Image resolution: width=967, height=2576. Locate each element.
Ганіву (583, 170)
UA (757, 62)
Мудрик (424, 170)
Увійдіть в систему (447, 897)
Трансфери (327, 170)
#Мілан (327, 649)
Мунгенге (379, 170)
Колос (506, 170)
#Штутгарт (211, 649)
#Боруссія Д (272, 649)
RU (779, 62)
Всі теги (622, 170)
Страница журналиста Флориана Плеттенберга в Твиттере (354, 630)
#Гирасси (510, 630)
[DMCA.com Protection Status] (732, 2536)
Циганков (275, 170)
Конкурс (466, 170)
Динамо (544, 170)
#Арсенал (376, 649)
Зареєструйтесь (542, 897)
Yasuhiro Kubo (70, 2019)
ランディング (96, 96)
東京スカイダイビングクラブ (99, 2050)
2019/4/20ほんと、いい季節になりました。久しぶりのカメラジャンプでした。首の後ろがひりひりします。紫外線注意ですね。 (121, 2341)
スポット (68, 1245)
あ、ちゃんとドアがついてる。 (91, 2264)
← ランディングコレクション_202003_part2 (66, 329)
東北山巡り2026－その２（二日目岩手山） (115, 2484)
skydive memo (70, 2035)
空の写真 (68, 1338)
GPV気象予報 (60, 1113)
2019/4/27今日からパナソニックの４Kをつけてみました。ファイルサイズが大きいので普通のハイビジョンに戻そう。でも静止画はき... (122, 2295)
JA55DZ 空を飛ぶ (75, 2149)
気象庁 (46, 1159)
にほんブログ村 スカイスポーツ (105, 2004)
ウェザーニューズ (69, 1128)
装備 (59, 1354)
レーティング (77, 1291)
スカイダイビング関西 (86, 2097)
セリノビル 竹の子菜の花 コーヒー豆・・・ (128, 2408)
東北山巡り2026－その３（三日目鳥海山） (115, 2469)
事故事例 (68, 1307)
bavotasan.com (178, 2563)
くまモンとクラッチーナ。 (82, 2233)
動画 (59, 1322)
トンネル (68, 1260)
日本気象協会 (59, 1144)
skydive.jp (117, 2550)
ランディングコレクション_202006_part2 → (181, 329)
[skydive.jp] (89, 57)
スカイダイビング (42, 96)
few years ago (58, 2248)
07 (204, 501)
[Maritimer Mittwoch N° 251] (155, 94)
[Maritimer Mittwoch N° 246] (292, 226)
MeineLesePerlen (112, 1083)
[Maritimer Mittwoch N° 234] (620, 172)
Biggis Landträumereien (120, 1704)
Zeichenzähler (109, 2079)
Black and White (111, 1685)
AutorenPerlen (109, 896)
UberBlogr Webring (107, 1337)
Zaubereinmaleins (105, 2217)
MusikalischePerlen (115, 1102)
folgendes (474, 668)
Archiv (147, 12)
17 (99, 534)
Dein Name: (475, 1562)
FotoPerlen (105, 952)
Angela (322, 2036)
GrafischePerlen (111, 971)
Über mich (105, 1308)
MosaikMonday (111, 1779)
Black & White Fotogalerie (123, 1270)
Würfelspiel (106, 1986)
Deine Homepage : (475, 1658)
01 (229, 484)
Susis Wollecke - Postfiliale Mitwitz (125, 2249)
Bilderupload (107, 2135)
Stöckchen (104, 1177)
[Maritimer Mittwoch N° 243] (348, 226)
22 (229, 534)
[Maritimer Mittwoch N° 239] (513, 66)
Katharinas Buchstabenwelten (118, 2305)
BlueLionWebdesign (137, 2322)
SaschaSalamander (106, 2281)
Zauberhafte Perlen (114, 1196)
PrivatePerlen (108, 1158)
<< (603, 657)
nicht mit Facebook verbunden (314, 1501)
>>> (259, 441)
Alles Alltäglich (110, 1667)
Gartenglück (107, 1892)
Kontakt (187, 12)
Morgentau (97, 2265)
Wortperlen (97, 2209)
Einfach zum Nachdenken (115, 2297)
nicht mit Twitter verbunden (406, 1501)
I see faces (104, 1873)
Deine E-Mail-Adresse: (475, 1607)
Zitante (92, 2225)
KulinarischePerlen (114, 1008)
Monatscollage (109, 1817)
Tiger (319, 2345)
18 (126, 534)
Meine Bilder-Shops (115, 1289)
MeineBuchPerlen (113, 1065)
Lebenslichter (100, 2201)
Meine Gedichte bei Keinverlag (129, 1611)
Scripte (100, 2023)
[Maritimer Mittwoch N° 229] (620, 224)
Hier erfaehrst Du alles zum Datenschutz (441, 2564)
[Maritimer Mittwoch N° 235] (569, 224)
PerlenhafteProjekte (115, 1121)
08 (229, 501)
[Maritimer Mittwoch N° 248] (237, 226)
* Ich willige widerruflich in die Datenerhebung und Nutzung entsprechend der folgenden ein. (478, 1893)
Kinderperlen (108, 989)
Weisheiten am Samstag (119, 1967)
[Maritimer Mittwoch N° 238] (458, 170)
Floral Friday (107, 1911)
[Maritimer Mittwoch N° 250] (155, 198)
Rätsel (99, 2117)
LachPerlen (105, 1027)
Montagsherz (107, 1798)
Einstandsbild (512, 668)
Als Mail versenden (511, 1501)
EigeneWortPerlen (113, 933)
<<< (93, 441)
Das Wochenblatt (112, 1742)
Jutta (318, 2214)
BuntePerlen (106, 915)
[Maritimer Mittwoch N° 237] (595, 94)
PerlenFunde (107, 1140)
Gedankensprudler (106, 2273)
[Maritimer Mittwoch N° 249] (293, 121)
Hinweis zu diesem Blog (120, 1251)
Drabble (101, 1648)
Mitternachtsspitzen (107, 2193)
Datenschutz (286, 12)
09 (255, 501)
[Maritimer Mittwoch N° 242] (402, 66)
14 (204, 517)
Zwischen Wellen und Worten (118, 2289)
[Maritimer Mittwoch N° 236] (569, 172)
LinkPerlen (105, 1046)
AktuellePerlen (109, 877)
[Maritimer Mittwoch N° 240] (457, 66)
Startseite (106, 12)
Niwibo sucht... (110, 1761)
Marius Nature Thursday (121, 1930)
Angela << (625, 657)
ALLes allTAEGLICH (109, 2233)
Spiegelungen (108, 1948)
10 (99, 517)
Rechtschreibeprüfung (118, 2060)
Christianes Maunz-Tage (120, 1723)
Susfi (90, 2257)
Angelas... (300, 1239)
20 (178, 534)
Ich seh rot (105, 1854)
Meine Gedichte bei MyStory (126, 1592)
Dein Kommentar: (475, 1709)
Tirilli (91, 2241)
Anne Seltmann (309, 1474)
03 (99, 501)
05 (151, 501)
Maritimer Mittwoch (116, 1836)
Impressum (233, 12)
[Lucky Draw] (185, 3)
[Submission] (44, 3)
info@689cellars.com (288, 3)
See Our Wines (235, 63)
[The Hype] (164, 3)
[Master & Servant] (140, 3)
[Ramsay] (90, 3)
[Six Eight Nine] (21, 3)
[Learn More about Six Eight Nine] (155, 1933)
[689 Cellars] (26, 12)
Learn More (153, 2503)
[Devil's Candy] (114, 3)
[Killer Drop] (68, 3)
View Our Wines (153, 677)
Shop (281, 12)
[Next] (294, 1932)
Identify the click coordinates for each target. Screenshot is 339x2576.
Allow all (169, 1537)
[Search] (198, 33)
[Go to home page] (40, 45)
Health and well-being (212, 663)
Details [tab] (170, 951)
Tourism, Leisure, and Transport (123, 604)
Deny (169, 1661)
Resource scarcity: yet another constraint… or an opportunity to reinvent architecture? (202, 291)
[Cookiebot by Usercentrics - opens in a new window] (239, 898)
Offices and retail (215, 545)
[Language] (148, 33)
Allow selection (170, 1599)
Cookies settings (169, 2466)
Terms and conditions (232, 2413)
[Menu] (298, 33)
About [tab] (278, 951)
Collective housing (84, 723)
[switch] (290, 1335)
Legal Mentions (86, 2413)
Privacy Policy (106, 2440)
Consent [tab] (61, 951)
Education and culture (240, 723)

══════

What you have to do –
Every entry should be output again exactly as written.

Answer space –
Image resolution: width=967, height=2576. Locate each element.
Ганіву (583, 170)
UA (757, 62)
Мудрик (424, 170)
Увійдіть в систему (447, 897)
Трансфери (327, 170)
#Мілан (327, 649)
Мунгенге (379, 170)
Колос (506, 170)
#Штутгарт (211, 649)
#Боруссія Д (272, 649)
RU (779, 62)
Всі теги (622, 170)
Страница журналиста Флориана Плеттенберга в Твиттере (354, 630)
#Гирасси (510, 630)
[DMCA.com Protection Status] (732, 2536)
Циганков (275, 170)
Конкурс (466, 170)
Динамо (544, 170)
#Арсенал (376, 649)
Зареєструйтесь (542, 897)
Yasuhiro Kubo (70, 2019)
ランディング (96, 96)
東京スカイダイビングクラブ (99, 2050)
2019/4/20ほんと、いい季節になりました。久しぶりのカメラジャンプでした。首の後ろがひりひりします。紫外線注意ですね。 (121, 2341)
スポット (68, 1245)
あ、ちゃんとドアがついてる。 (91, 2264)
← ランディングコレクション_202003_part2 (66, 329)
東北山巡り2026－その２（二日目岩手山） (115, 2484)
skydive memo (70, 2035)
空の写真 (68, 1338)
GPV気象予報 (60, 1113)
2019/4/27今日からパナソニックの４Kをつけてみました。ファイルサイズが大きいので普通のハイビジョンに戻そう。でも静止画はき... (122, 2295)
JA55DZ 空を飛ぶ (75, 2149)
気象庁 (46, 1159)
にほんブログ村 スカイスポーツ (105, 2004)
ウェザーニューズ (69, 1128)
装備 (59, 1354)
レーティング (77, 1291)
スカイダイビング関西 (86, 2097)
セリノビル 竹の子菜の花 コーヒー豆・・・ (128, 2408)
東北山巡り2026－その３（三日目鳥海山） (115, 2469)
事故事例 (68, 1307)
bavotasan.com (178, 2563)
くまモンとクラッチーナ。 (82, 2233)
動画 (59, 1322)
トンネル (68, 1260)
日本気象協会 (59, 1144)
skydive.jp (117, 2550)
ランディングコレクション_202006_part2 → (181, 329)
[skydive.jp] (89, 57)
スカイダイビング (42, 96)
few years ago (58, 2248)
07 (204, 501)
[Maritimer Mittwoch N° 251] (155, 94)
[Maritimer Mittwoch N° 246] (292, 226)
MeineLesePerlen (112, 1083)
[Maritimer Mittwoch N° 234] (620, 172)
Biggis Landträumereien (120, 1704)
Zeichenzähler (109, 2079)
Black and White (111, 1685)
AutorenPerlen (109, 896)
UberBlogr Webring (107, 1337)
Zaubereinmaleins (105, 2217)
MusikalischePerlen (115, 1102)
folgendes (474, 668)
Archiv (147, 12)
17 (99, 534)
Dein Name: (475, 1562)
FotoPerlen (105, 952)
Angela (322, 2036)
GrafischePerlen (111, 971)
Über mich (105, 1308)
MosaikMonday (111, 1779)
Black & White Fotogalerie (123, 1270)
Würfelspiel (106, 1986)
Deine Homepage : (475, 1658)
01 (229, 484)
Susis Wollecke - Postfiliale Mitwitz (125, 2249)
Bilderupload (107, 2135)
Stöckchen (104, 1177)
[Maritimer Mittwoch N° 243] (348, 226)
22 (229, 534)
[Maritimer Mittwoch N° 239] (513, 66)
Katharinas Buchstabenwelten (118, 2305)
BlueLionWebdesign (137, 2322)
SaschaSalamander (106, 2281)
Zauberhafte Perlen (114, 1196)
PrivatePerlen (108, 1158)
<< (603, 657)
nicht mit Facebook verbunden (314, 1501)
>>> (259, 441)
Alles Alltäglich (110, 1667)
Gartenglück (107, 1892)
Kontakt (187, 12)
Morgentau (97, 2265)
Wortperlen (97, 2209)
Einfach zum Nachdenken (115, 2297)
nicht mit Twitter verbunden (406, 1501)
I see faces (104, 1873)
Deine E-Mail-Adresse: (475, 1607)
Zitante (92, 2225)
KulinarischePerlen (114, 1008)
Monatscollage (109, 1817)
Tiger (319, 2345)
18 (126, 534)
Meine Bilder-Shops (115, 1289)
MeineBuchPerlen (113, 1065)
Lebenslichter (100, 2201)
Meine Gedichte bei Keinverlag (129, 1611)
Scripte (100, 2023)
[Maritimer Mittwoch N° 229] (620, 224)
Hier erfaehrst Du alles zum Datenschutz (441, 2564)
[Maritimer Mittwoch N° 235] (569, 224)
PerlenhafteProjekte (115, 1121)
08 (229, 501)
[Maritimer Mittwoch N° 248] (237, 226)
* Ich willige widerruflich in die Datenerhebung und Nutzung entsprechend der folgenden ein. (478, 1893)
Kinderperlen (108, 989)
Weisheiten am Samstag (119, 1967)
[Maritimer Mittwoch N° 238] (458, 170)
Floral Friday (107, 1911)
[Maritimer Mittwoch N° 250] (155, 198)
Rätsel (99, 2117)
LachPerlen (105, 1027)
Montagsherz (107, 1798)
Einstandsbild (512, 668)
Als Mail versenden (511, 1501)
EigeneWortPerlen (113, 933)
<<< (93, 441)
Das Wochenblatt (112, 1742)
Jutta (318, 2214)
BuntePerlen (106, 915)
[Maritimer Mittwoch N° 237] (595, 94)
PerlenFunde (107, 1140)
Gedankensprudler (106, 2273)
[Maritimer Mittwoch N° 249] (293, 121)
Hinweis zu diesem Blog (120, 1251)
Drabble (101, 1648)
Mitternachtsspitzen (107, 2193)
Datenschutz (286, 12)
09 (255, 501)
[Maritimer Mittwoch N° 242] (402, 66)
14 (204, 517)
Zwischen Wellen und Worten (118, 2289)
[Maritimer Mittwoch N° 236] (569, 172)
LinkPerlen (105, 1046)
AktuellePerlen (109, 877)
[Maritimer Mittwoch N° 240] (457, 66)
Startseite (106, 12)
Niwibo sucht... (110, 1761)
Marius Nature Thursday (121, 1930)
Angela << (625, 657)
ALLes allTAEGLICH (109, 2233)
Spiegelungen (108, 1948)
10 (99, 517)
Rechtschreibeprüfung (118, 2060)
Christianes Maunz-Tage (120, 1723)
Susfi (90, 2257)
Angelas... (300, 1239)
20 (178, 534)
Ich seh rot (105, 1854)
Meine Gedichte bei MyStory (126, 1592)
Dein Kommentar: (475, 1709)
Tirilli (91, 2241)
Anne Seltmann (309, 1474)
03 (99, 501)
05 (151, 501)
Maritimer Mittwoch (116, 1836)
Impressum (233, 12)
[Lucky Draw] (185, 3)
[Submission] (44, 3)
info@689cellars.com (288, 3)
See Our Wines (235, 63)
[The Hype] (164, 3)
[Master & Servant] (140, 3)
[Ramsay] (90, 3)
[Six Eight Nine] (21, 3)
[Learn More about Six Eight Nine] (155, 1933)
[689 Cellars] (26, 12)
Learn More (153, 2503)
[Devil's Candy] (114, 3)
[Killer Drop] (68, 3)
View Our Wines (153, 677)
Shop (281, 12)
[Next] (294, 1932)
Identify the click coordinates for each target. Screenshot is 339x2576.
Allow all (169, 1537)
[Search] (198, 33)
[Go to home page] (40, 45)
Health and well-being (212, 663)
Details [tab] (170, 951)
Tourism, Leisure, and Transport (123, 604)
Deny (169, 1661)
Resource scarcity: yet another constraint… or an opportunity to reinvent architecture? (202, 291)
[Cookiebot by Usercentrics - opens in a new window] (239, 898)
Offices and retail (215, 545)
[Language] (148, 33)
Allow selection (170, 1599)
Cookies settings (169, 2466)
Terms and conditions (232, 2413)
[Menu] (298, 33)
About [tab] (278, 951)
Collective housing (84, 723)
[switch] (290, 1335)
Legal Mentions (86, 2413)
Privacy Policy (106, 2440)
Consent [tab] (61, 951)
Education and culture (240, 723)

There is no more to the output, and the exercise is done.